While Evans hit a plateau in year four, Curry took huge strides, barely missing this year’s All-Star Game and leading his team to the playoffs for only the third time in two decades.  If the regular season didn’t cement Curry’s place as an NBA star, his run in the 2013 playoffs have. Through nine games, the Warriors point guard is averaging  25.3 points and 8.8 assists per contest.

He has shown signs that not only is he a true point guard, but his shooting ability has made him into one of the league’s premier perimeter threats. More than that, he has the ability to put his team on his back and lead them to victory.

As players, Curry and Evans are polar opposites. Evans is a bull in a china shop lacking a true shooter’s touch. He is a strong defender and a natural ball handler, but struggles to consistently involve his teammates in the action.

Curry could still stand to add 25 pounds to his 185-pound frame, but he is lightning quick and possibly the best shooter in the NBA. He isn’t the defender that Evans is, but he finds a way to open up the game for every one of his teammates on the offensive end.

While there is a moment where each of these two teams chose a path, this isn’t truly an indictment on the guards involved. Evans is a strong NBA player with a bright future, but instability has plagued the Kings franchise for the last three years. It’s tough to separate Evans from the mess that his owners have created.

Curry did enough in his first three seasons to garner a fresh four-year, $44-million contract from the Warriors.  But would he have been in the same position if  drafted by Sacramento?  Probably not.

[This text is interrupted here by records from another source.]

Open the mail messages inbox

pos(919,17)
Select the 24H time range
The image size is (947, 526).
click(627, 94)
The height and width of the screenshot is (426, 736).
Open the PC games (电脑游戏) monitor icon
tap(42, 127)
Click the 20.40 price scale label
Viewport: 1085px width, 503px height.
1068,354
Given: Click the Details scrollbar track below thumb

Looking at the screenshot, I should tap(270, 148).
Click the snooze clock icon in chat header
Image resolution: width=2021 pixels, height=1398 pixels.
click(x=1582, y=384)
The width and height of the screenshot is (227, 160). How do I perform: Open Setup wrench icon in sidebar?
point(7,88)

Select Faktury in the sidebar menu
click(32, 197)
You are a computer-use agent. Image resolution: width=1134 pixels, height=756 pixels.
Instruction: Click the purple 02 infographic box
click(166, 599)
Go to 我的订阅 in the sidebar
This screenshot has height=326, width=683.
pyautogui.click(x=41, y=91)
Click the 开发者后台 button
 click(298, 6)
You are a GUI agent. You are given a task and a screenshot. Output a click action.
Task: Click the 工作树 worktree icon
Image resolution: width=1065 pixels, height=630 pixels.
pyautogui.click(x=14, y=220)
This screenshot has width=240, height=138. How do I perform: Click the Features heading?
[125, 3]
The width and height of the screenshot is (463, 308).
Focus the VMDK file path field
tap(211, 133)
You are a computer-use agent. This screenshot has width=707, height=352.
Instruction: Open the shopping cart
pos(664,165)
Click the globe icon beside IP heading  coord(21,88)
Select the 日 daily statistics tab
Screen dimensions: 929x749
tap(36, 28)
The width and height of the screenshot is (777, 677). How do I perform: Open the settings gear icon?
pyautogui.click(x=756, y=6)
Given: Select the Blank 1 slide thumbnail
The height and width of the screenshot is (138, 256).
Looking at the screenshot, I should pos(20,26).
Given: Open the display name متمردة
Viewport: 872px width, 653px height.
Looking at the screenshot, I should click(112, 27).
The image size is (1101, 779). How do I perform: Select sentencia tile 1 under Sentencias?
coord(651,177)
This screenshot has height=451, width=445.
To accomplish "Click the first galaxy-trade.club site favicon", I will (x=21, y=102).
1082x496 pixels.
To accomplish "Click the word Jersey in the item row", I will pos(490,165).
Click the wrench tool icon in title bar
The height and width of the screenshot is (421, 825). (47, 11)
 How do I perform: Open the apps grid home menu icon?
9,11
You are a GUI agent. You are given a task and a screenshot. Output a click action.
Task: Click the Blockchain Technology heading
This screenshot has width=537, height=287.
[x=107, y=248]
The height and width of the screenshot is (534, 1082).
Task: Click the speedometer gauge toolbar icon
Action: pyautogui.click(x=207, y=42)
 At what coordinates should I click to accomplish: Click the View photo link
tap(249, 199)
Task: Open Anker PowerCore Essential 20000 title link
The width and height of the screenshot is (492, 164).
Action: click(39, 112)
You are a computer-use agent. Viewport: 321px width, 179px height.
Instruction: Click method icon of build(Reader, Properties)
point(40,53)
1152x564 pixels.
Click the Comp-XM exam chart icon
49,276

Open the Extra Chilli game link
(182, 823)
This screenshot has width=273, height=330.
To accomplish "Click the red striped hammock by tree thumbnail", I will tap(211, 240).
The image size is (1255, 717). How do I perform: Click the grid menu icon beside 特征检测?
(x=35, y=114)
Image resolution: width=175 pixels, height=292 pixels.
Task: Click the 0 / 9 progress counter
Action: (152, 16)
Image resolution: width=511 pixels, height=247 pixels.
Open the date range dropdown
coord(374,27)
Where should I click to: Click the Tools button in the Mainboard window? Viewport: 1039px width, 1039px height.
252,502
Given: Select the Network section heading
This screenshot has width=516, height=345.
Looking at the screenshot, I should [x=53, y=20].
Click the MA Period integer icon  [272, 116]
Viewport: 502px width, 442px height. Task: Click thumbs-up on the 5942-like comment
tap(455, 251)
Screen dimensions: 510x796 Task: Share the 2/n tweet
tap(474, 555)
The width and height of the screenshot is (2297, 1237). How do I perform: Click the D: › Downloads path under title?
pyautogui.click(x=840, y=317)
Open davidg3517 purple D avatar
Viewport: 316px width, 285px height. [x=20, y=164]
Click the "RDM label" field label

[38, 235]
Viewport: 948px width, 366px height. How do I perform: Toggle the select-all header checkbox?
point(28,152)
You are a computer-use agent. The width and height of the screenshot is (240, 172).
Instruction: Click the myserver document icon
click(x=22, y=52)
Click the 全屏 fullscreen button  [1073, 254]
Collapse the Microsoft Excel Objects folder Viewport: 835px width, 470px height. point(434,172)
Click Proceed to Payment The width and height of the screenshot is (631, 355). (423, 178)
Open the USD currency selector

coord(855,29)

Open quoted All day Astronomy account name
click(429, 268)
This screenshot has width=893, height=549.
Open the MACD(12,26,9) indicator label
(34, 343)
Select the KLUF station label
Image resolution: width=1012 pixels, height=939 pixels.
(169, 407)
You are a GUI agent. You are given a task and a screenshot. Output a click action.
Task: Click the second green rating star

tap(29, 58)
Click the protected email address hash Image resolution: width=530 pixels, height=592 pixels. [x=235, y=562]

Evans is a restricted free agent for a franchise that has yet to figure out what state it will play in next season. What would he look like next to David Lee, Andrew Bogut, Klay Thompson and Harrison Barnes? What if draft day 2009 went a completely different way?

There is no way to know what either of these players would look like if their roles were reversed. Tyreke Evans flanked by legitimate shooters and owners that cared? Steph Curry playing the pick and roll with DeMarcus Cousins and surviving two relocation attempts?

What we do know is that Curry has become everything the Warriors hoped and more, while Evans has gone from rookie of the year to a man without a contract.